Яков Кузьмич пересчитывал бутылки, перекладывал с, места на место свертки, шевеля губами и что-то прикидывая в уме, но по его особенному молчанию Иван понимал, на чьей тот стороне, и свое слово скажет, когда надо будет. Яков Кузьмич умел молчать и ждать. Услышит, бывало, о чьем-нибудь грешке, но виду не подаст, будто не слышал, однако память у него на эти дела крепкая, ничего не упустит и когда потребуется — выложит. В самую точку угодит, не промажет.
Оставив хозяевать в зеленом павильоне Якова Кузьмича с Мишкой, Иван пошел к себе в дом, гадая, отчего это Ситников не спросил его о злополучном бычке. Ведь не мог же он не знать, все новости попадают к нему скорее, чем к кому другому, а вот взял и не спросил. Вроде как уступку какую сделал, и от него, от Ивана, тоже ждет уступки.

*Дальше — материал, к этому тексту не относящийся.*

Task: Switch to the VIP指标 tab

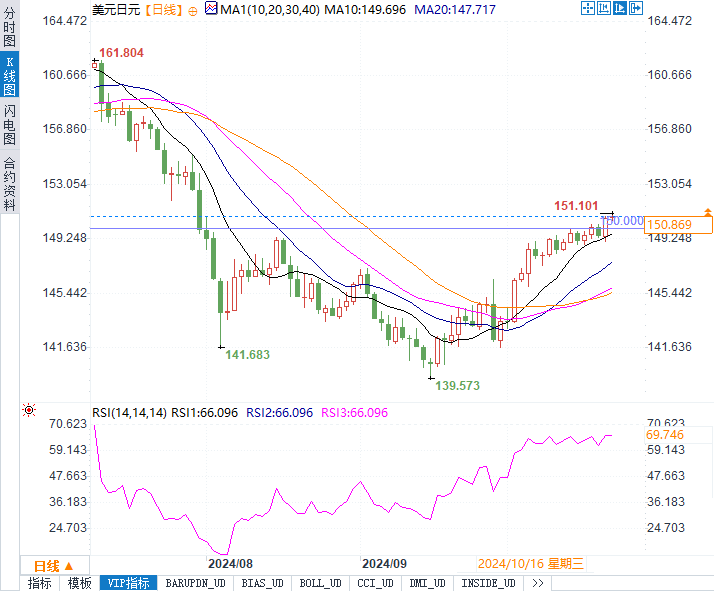Action: pyautogui.click(x=128, y=583)
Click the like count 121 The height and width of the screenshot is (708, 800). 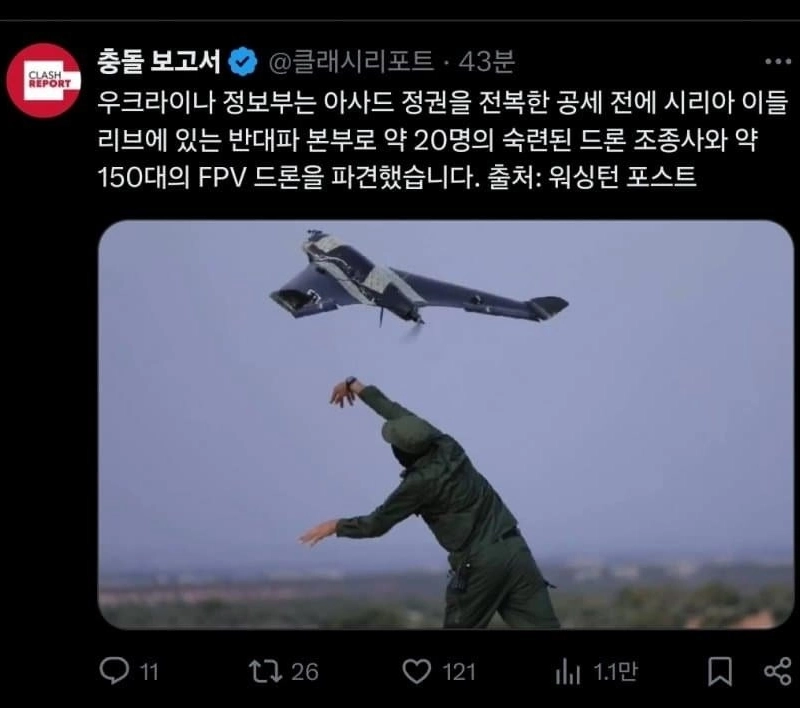click(459, 672)
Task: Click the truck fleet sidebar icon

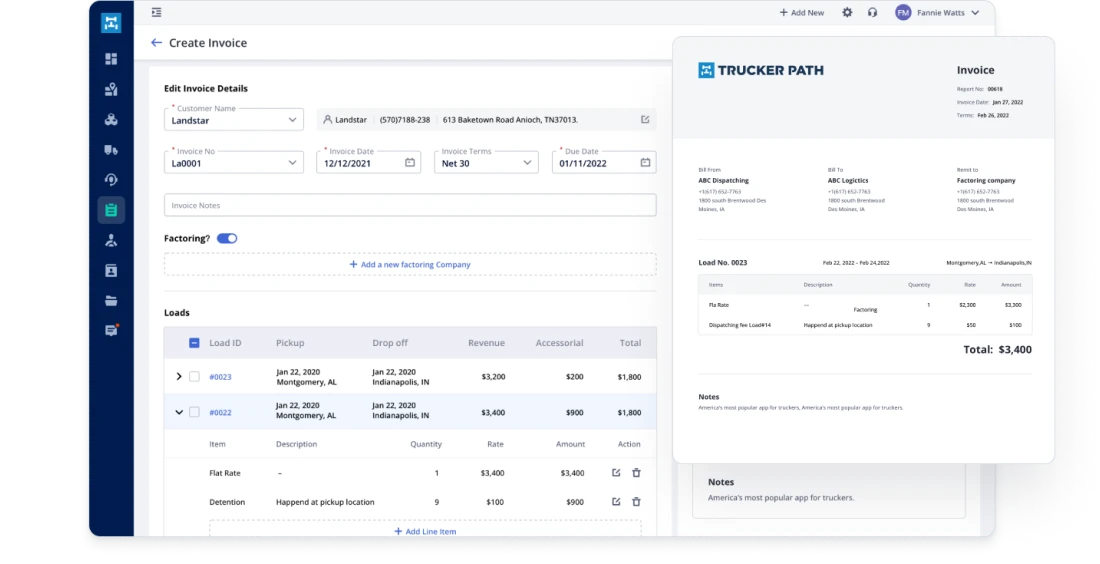Action: 111,149
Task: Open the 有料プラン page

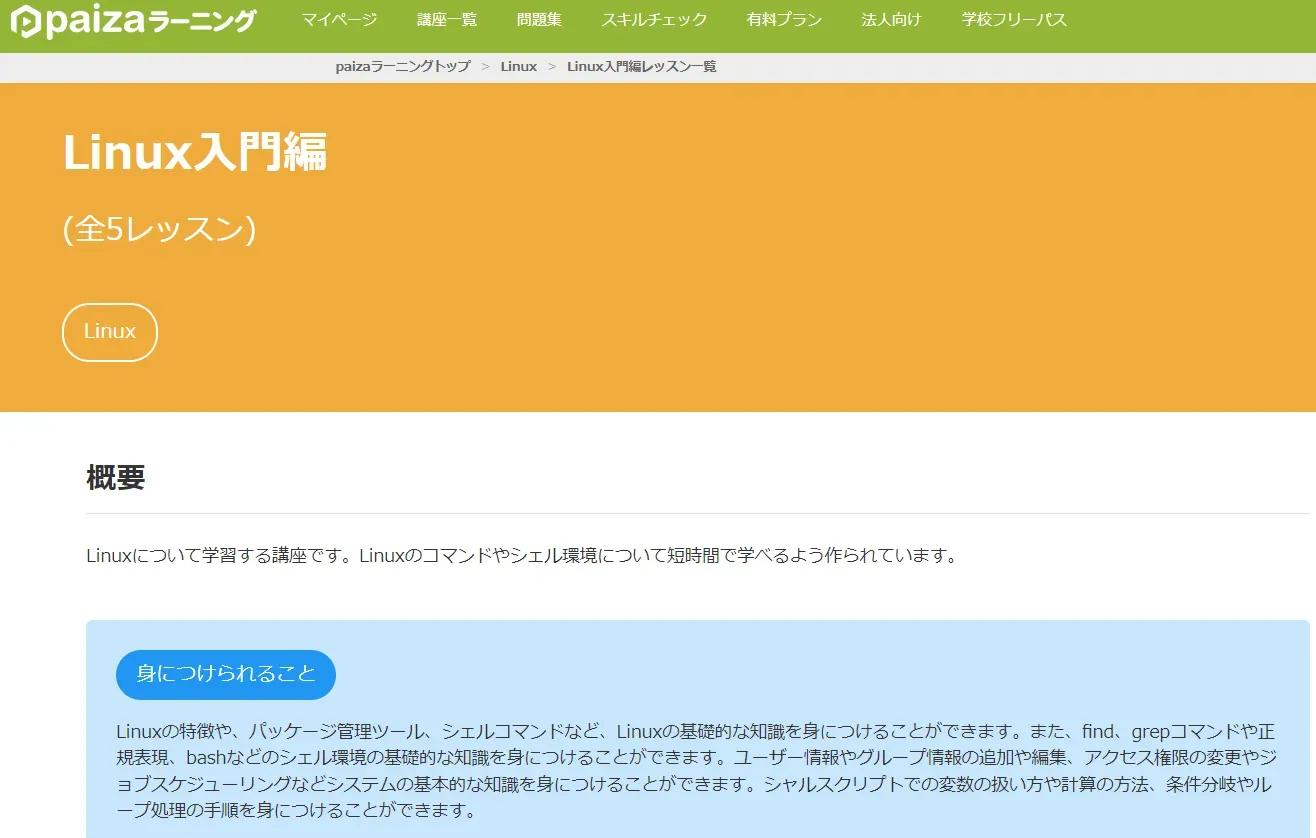Action: click(784, 20)
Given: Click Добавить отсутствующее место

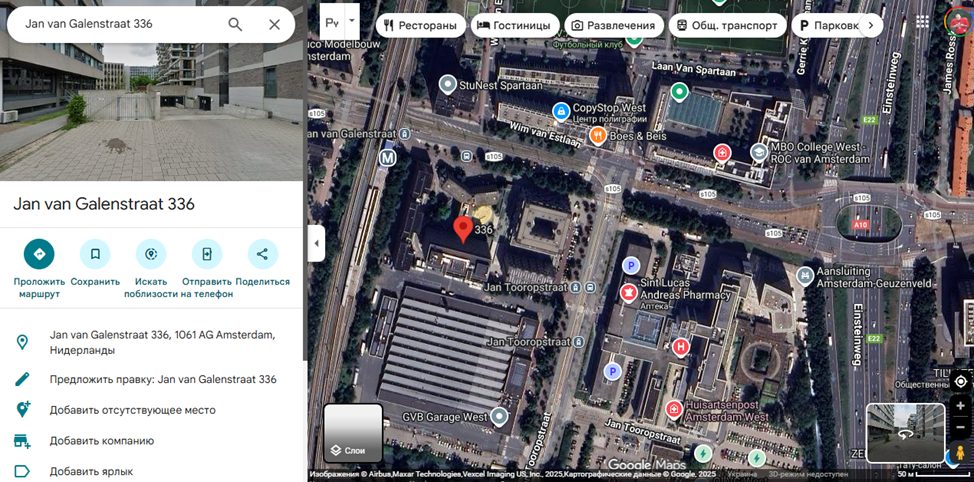Looking at the screenshot, I should tap(132, 410).
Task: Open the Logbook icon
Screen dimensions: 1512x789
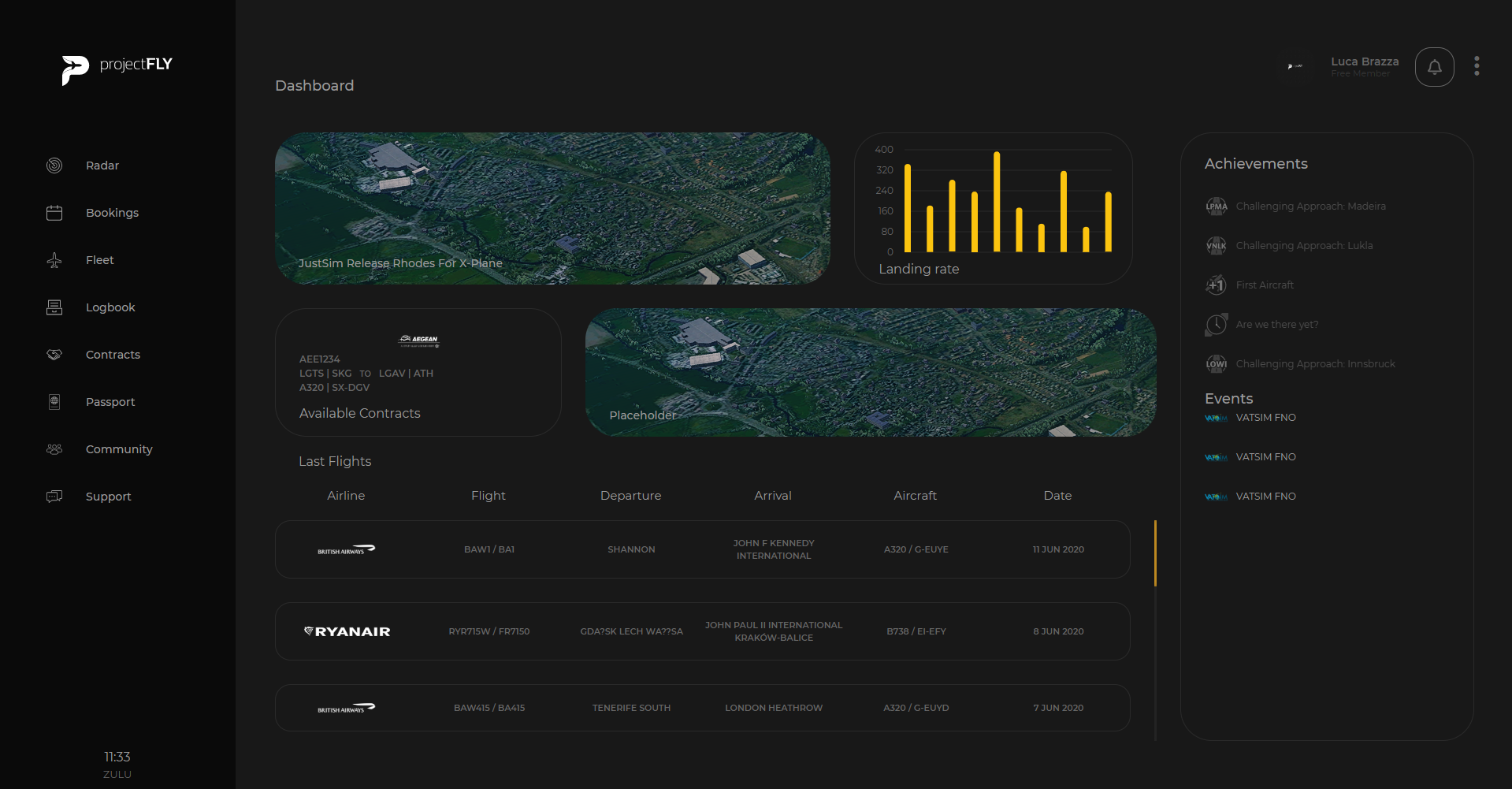Action: tap(54, 307)
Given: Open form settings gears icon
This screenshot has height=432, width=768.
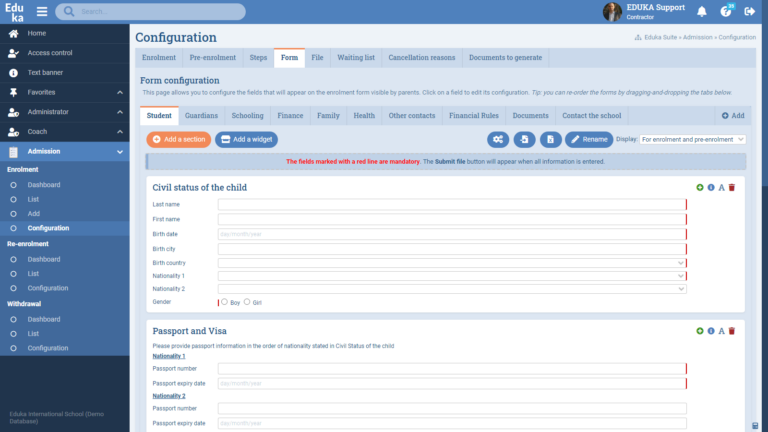Looking at the screenshot, I should [x=498, y=139].
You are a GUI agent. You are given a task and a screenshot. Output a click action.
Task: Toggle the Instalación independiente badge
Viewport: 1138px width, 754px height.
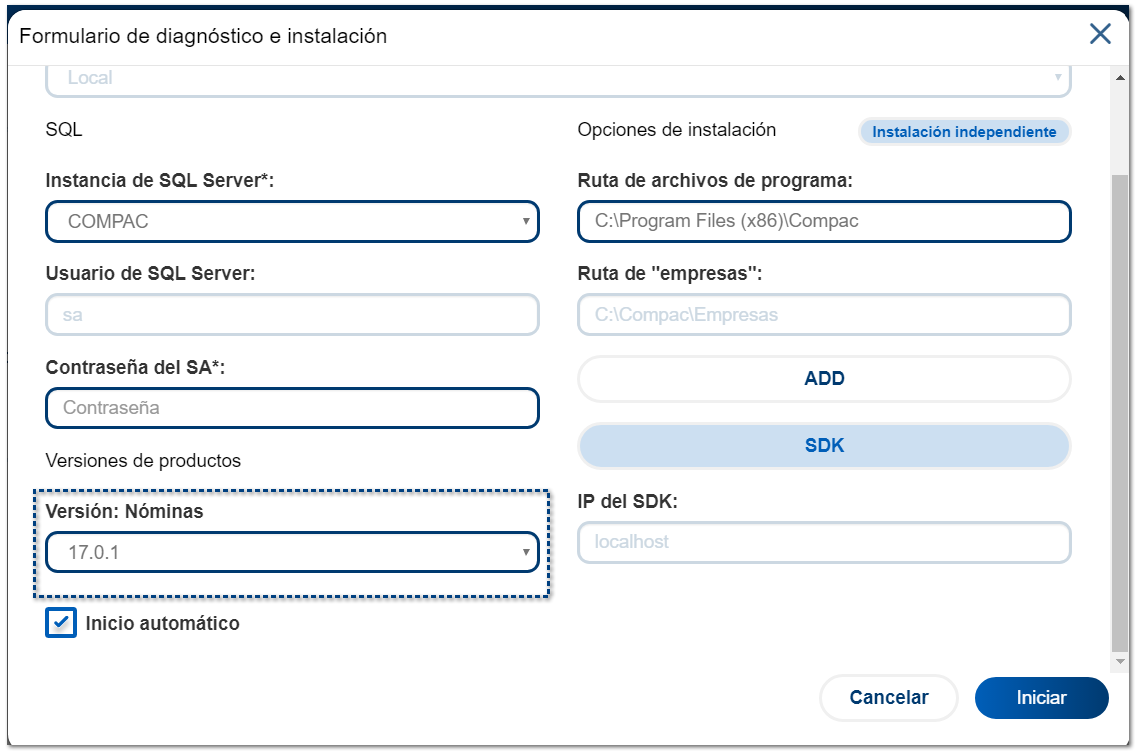point(964,132)
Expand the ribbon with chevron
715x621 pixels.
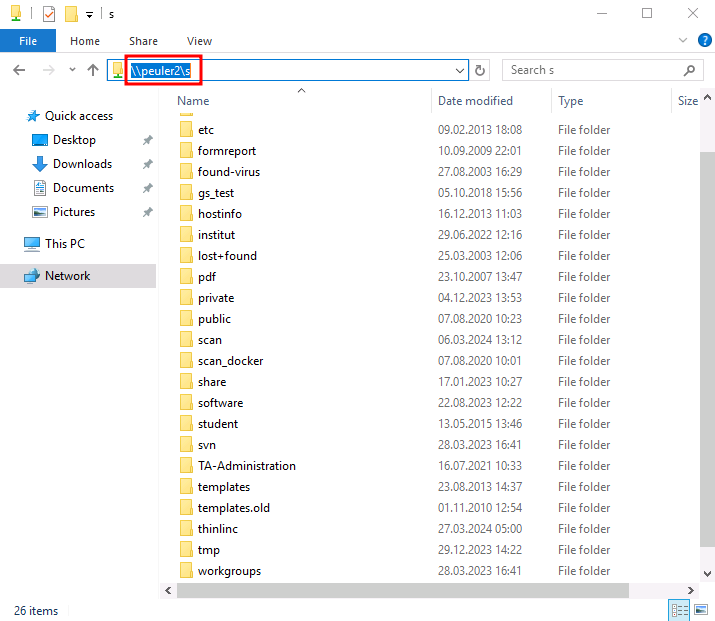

Настроение после стычки с Мишкой стало еще хуже, хотя Иван умом и понимал, что окончательно оно испортилось потому, что вот такие шалопаи, которых он раньше ни к озеру, ни к лесным угодьям близко не подпускал, хозяйничают на его бывшем кордоне, как в собственном огороде, да и сам кордон превратили невесть во что. Одни воспоминания о кордоне остались. Теперь и сам не поймешь, кто ты такой: лесник — не лесник, сторож — не сторож, бог знает кто. Пасмурно стало в душе, холодно. А ведь когда-то гордился он работой, завещанной ему отцом. И как не гордиться? Иван охранял от порубок казенные леса. Чистил просеки, тропы, деляны содержал в порядке, вовремя осветляя их. И зверье, обитающее на его обходе, берег от лихих людей, потому что лес без животных не лес, а просто-напросто древостой. Понимал Иван свою значимость в общем деле. Его портрет красовался на доске передовиков леспромхоза на самом видном месте — в середке. Приезжая в контору, Иван всякий раз взглядывал на свой портрет, наполняясь радостью и высоким светлым настроением. О нем люди помнили, его ценили. В такие минуты ему хотелось сделать для леспромхоза что-то хорошее и большое, отблагодарить за честь и уважение. И когда Иван возвращался домой, на кордон, теплое благородное чувство еще долго грело его и подбадривало. Все это было раньше, и кажется ему, в давние-давние времена, хотя прошло всего-то пять лет с небольшим. Давно сняли с леспромхозовской аллеи передовиков потрет бывшего лучшего лесника Машатина — уволился, ушел на рудник. А на руднике сроду его портрет не вывесят. База отдыха для рудника — дело второстепенное, забава, можно сказать. Захотели — открыли, не понравится — прикроют, и ничего не изменится. Руда как шла, так и будет себе идти на-гора. О базе вспоминают, когда наезжают гости или начинается осенняя охота на уток и зайцев. Тогда и егерь тут — видное лицо, все к нему обращаются. Прошла охота — и снова надолго забыли. Хоть деньги регулярно платят — и за это спасибо.